No one in the quiet coastal town of Stuart, Florida, can forget what happened twelve years ago. Notorious local Kenny Ray Clark brutally murdered a young wife and mother, and was righteously sentenced to death for the crime.
But Kenny’s grandmother, Gail’s former housekeeper, won’t believe it. So she goes to the only person who can help get her grandson off death row. It doesn’t take Gail—or her fiancé, fellow attorney Anthony Quintana—long to see that the entire case was built on quicksand.
The problem is that there are some very powerful people who don’t want Kenny to go free. They want to keep the past buried.

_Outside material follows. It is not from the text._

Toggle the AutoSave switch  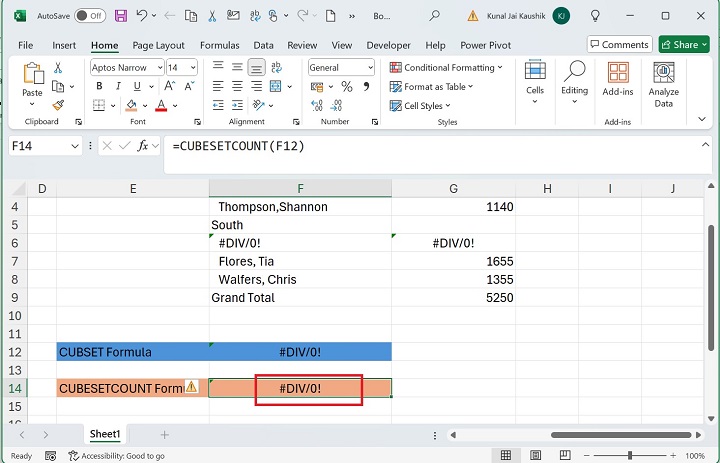[89, 16]
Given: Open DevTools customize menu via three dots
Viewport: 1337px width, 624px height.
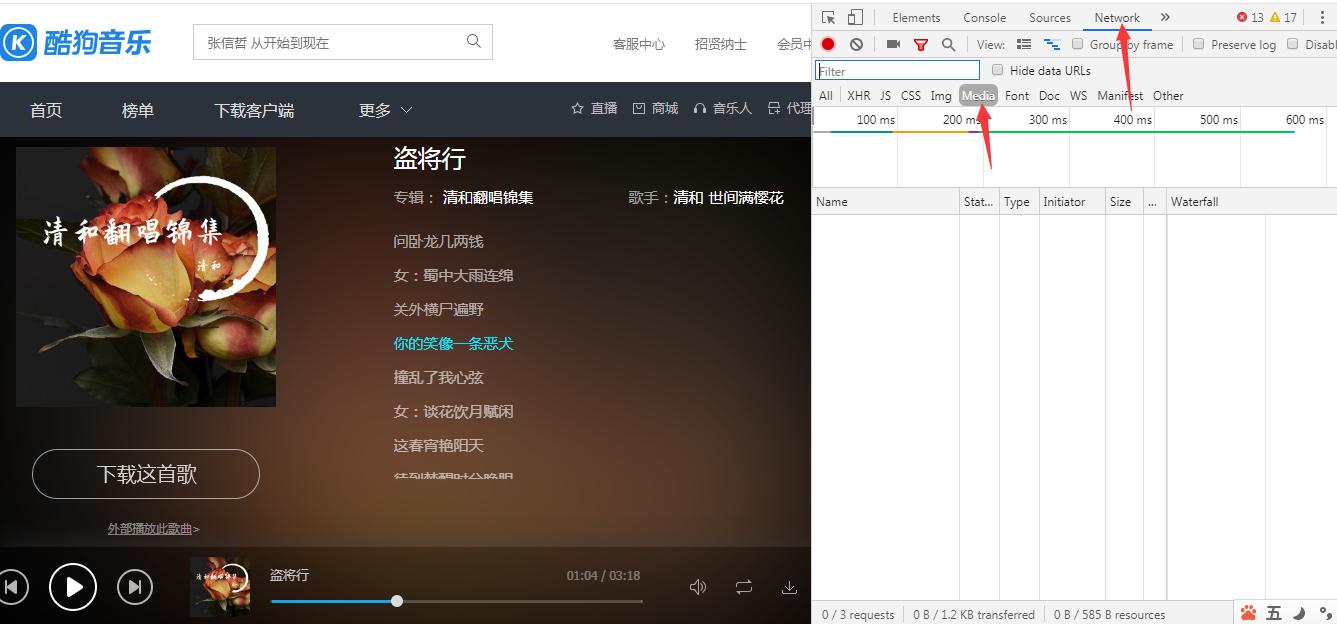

And if Gail doesn’t watch her step, they’ll bury her right along with it.
This sixth in the bestselling Suspicion series, authored by an Edgar Award finalist and former Florida state prosecutor, guarantees that “once readers are pulled in by the intricate plot . . . they won’t want to skip a word” (Publishers Weekly).
Suspicion of Vengeance is the 6th book in the Suspicion series, but you may enjoy reading the series in any order.
PUBLISHERS WEEKLY
Once readers are pulled in by the intricate plot of Parker's eighth Gail Connor/Anthony Quintana legal thriller (after Suspicion of Innocence), they won't want to skip a word. The premise is simple enough: Gail is asked to take on the case of an old family friend's grandson, Kenny Ray Clark, who was convicted of the stabbing death of a housewife over a decade earlier, indirectly causing the death of her infant son. Now, after 11 years on death row, his appeals are about to run out. Anthony, Gail's on-again, off-again fianc , himself a high-powered Florida attorney, warns her of the futility of trying to save Clark. But Gail digs into the records and finds, among other things, a drunk defense attorney, a bogus confession and a witness who would have provided an alibi but was threatened by police. At the same time, she discovers skeletons in her own family's closet that seem to be linked to Clark's case, as well as a crooked real estate deal and some unsavory individuals who don't want her getting involved. With help from Anthony and her cousin Jackie, an idealistic young cop, she races to expose the flaws in the state's case and challenges the bureaucratic "conveyor belt" mentality of the death penalty. If Parker has an ax to grind here, it is the legal system's determination to put judicial procedure and the public's thirst for vengeance ahead of the sanctity of human life. She is a former prosecutor who knows her way around the system; her characters are complex and believable, all of which makes this multifaceted and thought-provoking mystery one of the better ones this year.